Extract provided:
+--

Last synced: about 19 hours ago
JSON representation

X-LoRA: Mixture of LoRA Experts

Awesome Lists containing this project

README

        

# X-LoRA
Mixture of LoRA Experts: Leverage the power of fine-tuned LoRA experts by employing a mixture of experts, or MoE technique.

X-LoRA works by learning scaling values for LoRA adapters. These learned scalings values are used to
gate the LoRA experts in a dense fashion. Additionally, all LoRA adapters and the base model are frozen, allowing efficient fine tuning due to a low parameter count.

X-LoRA is easily applied to any HuggingFace Transformers model. Please see our weights, [here](https://huggingface.co/lamm-mit/x-lora) and our [paper](https://arxiv.org/abs/2402.07148).

### Token-by-token scalings
![Token-by-token scalings](./res/token_by_token_scalings.gif)

## Advantages and features
- Effective: Dense gating of experts allows effective mixing
- Efficient fine-tuning: low trainable parameter count
- Hierarchical encapsulated strategy: Re-use existing trained models or model section and re-use them to address complex tasks that cut across experts, following a bio-inspired strategy
- Easy-to-use API: `add_xlora_to_model`, broad compatibility
- Dynamically mix LoRA adapters: Deep layer-wise combinations of adapters.

+--

Prompt 1: According to the X-LoRA README, which parts are kept frozen?
Prompt 2: Repeat the part of the X-LoRA README between "X-LoRA: Mixture of" and "or MoE technique.", inclusive.
The data after the X-LoRA README comes from a separate source.

Given material:

+--

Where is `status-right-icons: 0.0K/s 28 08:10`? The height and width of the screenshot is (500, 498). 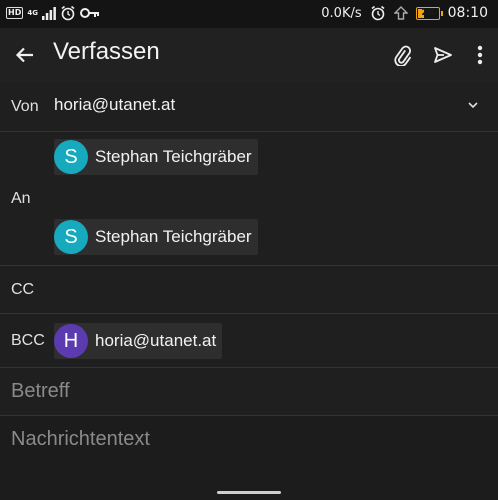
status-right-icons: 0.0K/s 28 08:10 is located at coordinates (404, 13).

+--

Task answer 1: All LoRA adapters and the base model.

Task answer 2:
X-LoRA: Mixture of LoRA Experts

Awesome Lists containing this project

README

        

# X-LoRA
Mixture of LoRA Experts: Leverage the power of fine-tuned LoRA experts by employing a mixture of experts, or MoE technique.